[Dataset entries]
__________

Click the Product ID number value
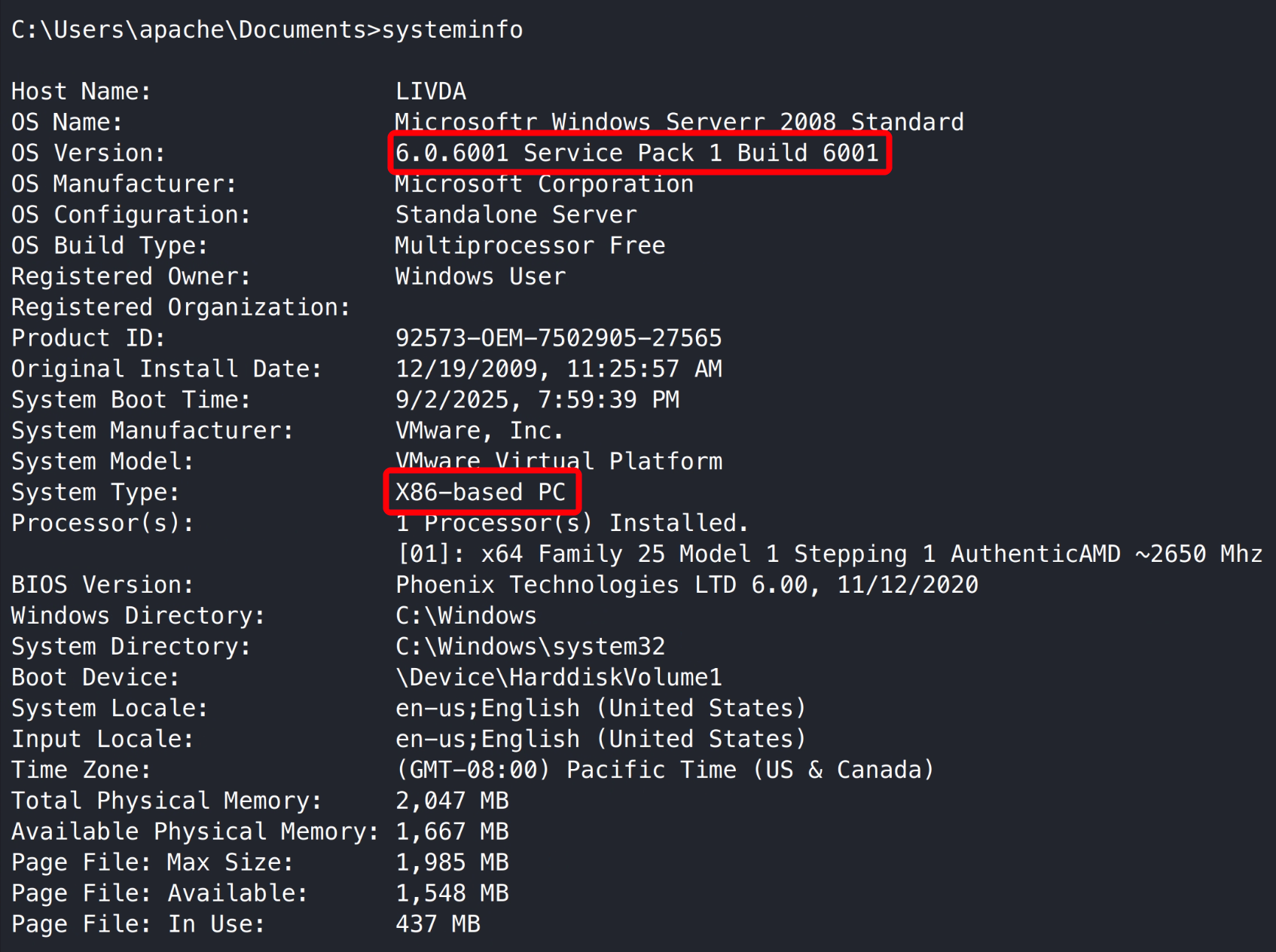The width and height of the screenshot is (1276, 952). pyautogui.click(x=558, y=338)
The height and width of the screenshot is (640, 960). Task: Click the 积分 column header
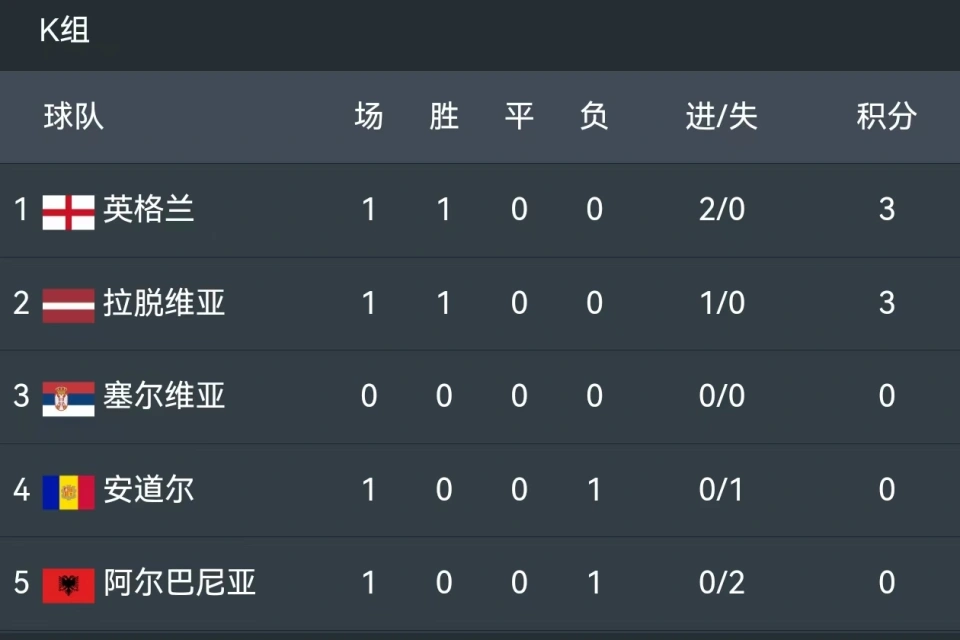[x=887, y=116]
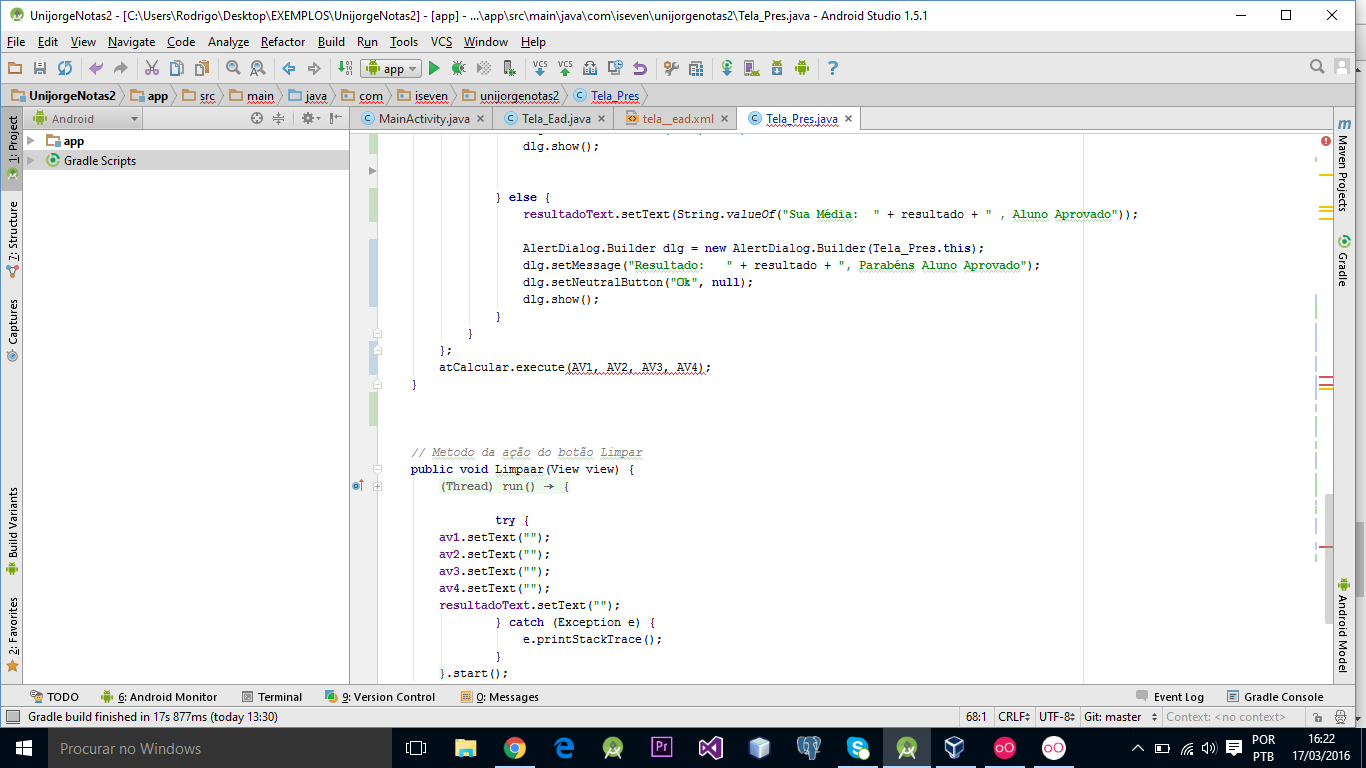The height and width of the screenshot is (768, 1366).
Task: Click the VCS Update Project icon
Action: 540,68
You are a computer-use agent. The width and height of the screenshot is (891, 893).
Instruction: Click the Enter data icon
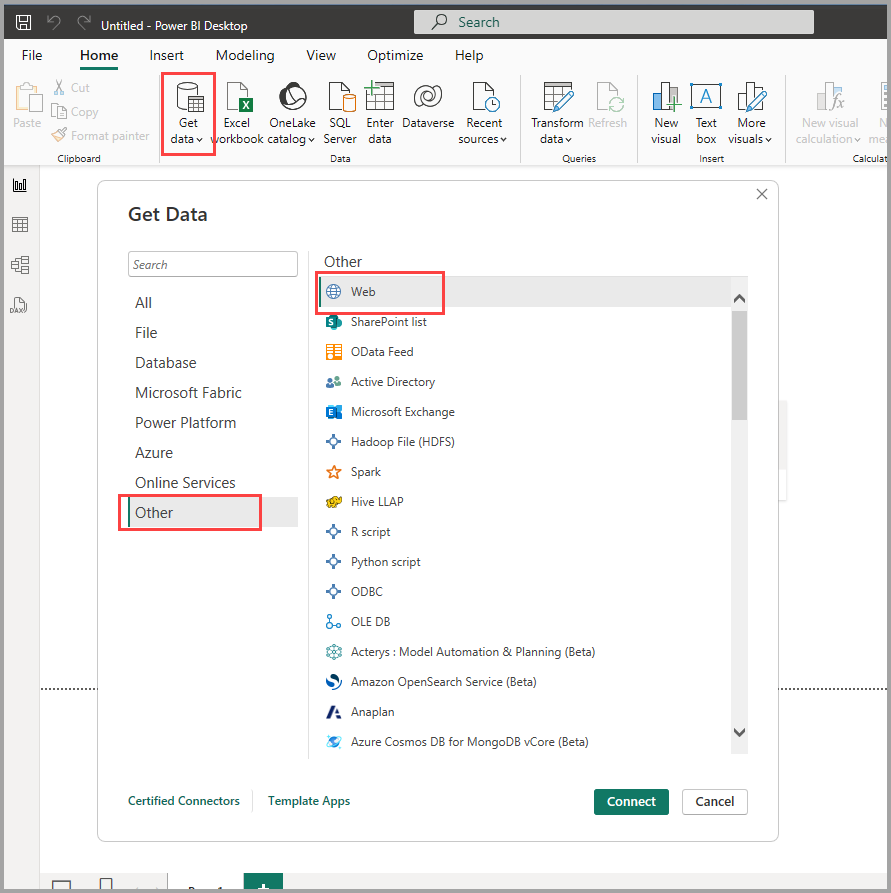coord(381,112)
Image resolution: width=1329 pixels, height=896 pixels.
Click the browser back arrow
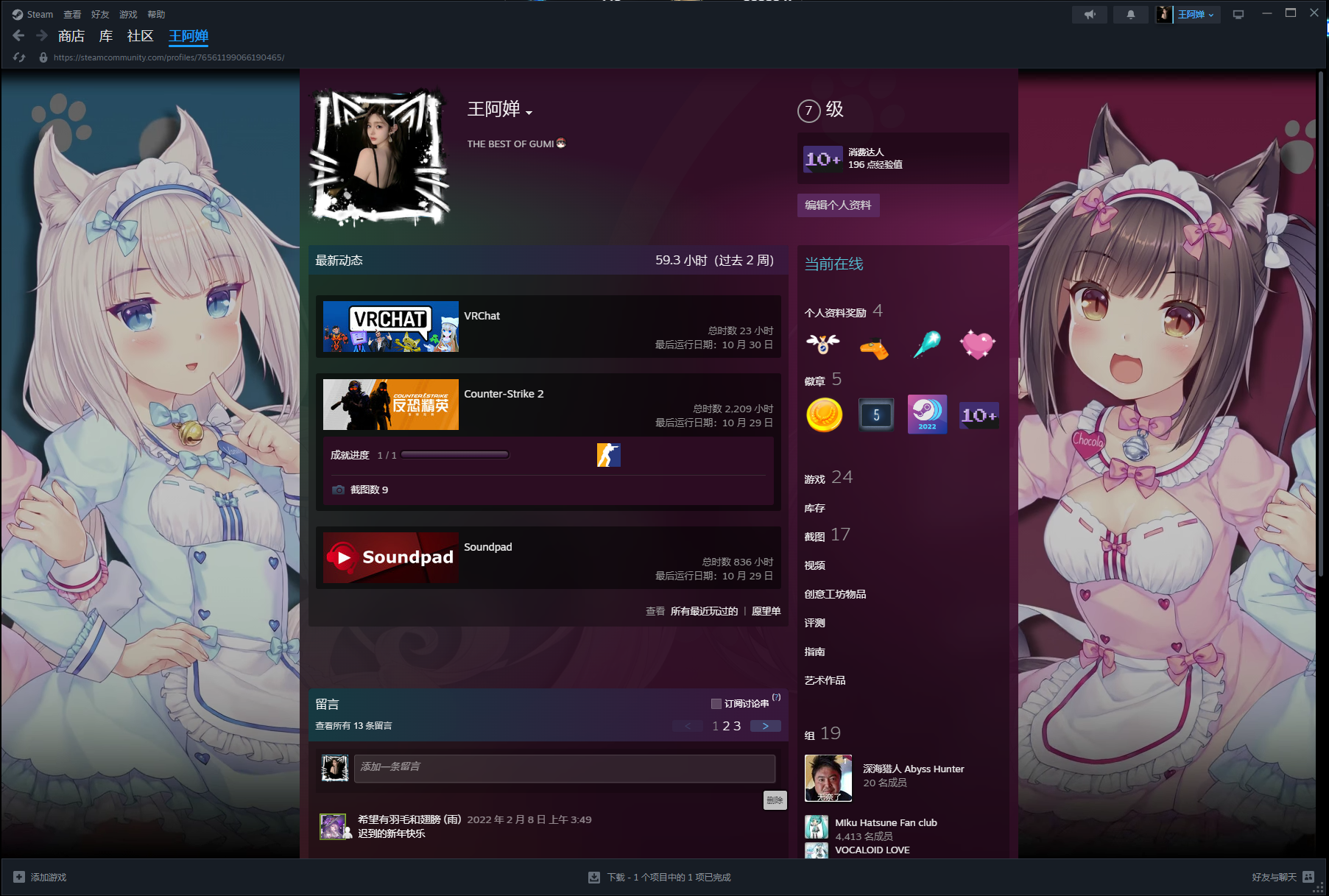(x=19, y=35)
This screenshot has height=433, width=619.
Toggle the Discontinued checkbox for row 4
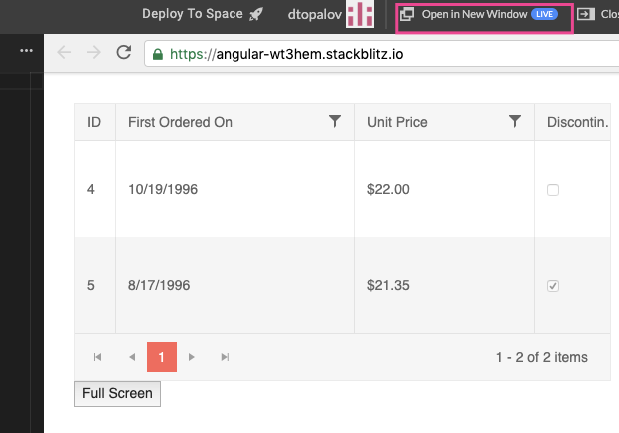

__________

■ Problem statement ■
The records must be copied with no word altered, and without their pictures.

■ Task result ■
Click the Product ID number value
The width and height of the screenshot is (1276, 952). pyautogui.click(x=558, y=338)
The height and width of the screenshot is (640, 960). Task: Click the 积分 column header
[x=887, y=116]
The height and width of the screenshot is (768, 1366).
Task: Click the VCS Update Project icon
Action: 540,68
You are a computer-use agent. The width and height of the screenshot is (891, 893).
Instruction: Click the Enter data icon
coord(381,112)
Image resolution: width=1329 pixels, height=896 pixels.
Click the browser back arrow
(x=19, y=35)
This screenshot has height=433, width=619.
Toggle the Discontinued checkbox for row 4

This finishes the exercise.